** BEGIN GIVEN DATA **

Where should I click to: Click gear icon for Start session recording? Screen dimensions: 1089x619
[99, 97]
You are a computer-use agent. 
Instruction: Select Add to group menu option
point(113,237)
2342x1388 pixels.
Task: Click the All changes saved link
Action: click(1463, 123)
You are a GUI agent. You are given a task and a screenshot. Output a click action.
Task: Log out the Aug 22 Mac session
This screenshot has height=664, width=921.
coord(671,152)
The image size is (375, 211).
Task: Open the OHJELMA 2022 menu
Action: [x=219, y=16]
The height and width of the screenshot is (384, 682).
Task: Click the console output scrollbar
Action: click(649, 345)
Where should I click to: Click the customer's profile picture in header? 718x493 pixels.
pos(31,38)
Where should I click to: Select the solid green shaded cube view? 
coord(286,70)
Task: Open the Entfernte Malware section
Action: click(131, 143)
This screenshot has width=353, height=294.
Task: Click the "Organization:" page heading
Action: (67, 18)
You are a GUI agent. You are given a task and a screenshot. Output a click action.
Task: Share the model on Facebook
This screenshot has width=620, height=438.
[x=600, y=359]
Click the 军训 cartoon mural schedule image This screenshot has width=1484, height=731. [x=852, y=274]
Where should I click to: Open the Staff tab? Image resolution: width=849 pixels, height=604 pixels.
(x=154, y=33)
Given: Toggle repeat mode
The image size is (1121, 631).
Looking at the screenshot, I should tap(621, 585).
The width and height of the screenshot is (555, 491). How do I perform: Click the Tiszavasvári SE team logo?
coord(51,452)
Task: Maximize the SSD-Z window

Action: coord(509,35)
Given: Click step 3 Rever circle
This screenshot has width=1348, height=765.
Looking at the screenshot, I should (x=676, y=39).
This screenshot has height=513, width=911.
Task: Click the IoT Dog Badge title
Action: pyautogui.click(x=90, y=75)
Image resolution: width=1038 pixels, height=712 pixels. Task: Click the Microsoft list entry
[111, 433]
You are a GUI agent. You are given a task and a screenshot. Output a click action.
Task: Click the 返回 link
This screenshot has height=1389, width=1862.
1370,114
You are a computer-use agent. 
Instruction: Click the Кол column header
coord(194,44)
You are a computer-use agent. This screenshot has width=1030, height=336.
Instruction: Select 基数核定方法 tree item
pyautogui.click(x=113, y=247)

** END GIVEN DATA **

BRIEF:
Edit the lines from the line with "Where should I click to: Click the" to the line with "Action: coord(509,35)", changing "repeat" to "shuffle" and leaving everything else as it is. Give only those lines.

TASK RESULT:
Where should I click to: Click the customer's profile picture in header? 718x493 pixels.
pos(31,38)
Where should I click to: Select the solid green shaded cube view? 
coord(286,70)
Task: Open the Entfernte Malware section
Action: click(131, 143)
This screenshot has width=353, height=294.
Task: Click the "Organization:" page heading
Action: (67, 18)
You are a GUI agent. You are given a task and a screenshot. Output a click action.
Task: Share the model on Facebook
This screenshot has width=620, height=438.
[x=600, y=359]
Click the 军训 cartoon mural schedule image This screenshot has width=1484, height=731. [x=852, y=274]
Where should I click to: Open the Staff tab? Image resolution: width=849 pixels, height=604 pixels.
(x=154, y=33)
Given: Toggle shuffle mode
The image size is (1121, 631).
Looking at the screenshot, I should tap(621, 585).
The width and height of the screenshot is (555, 491). How do I perform: Click the Tiszavasvári SE team logo?
coord(51,452)
Task: Maximize the SSD-Z window

Action: coord(509,35)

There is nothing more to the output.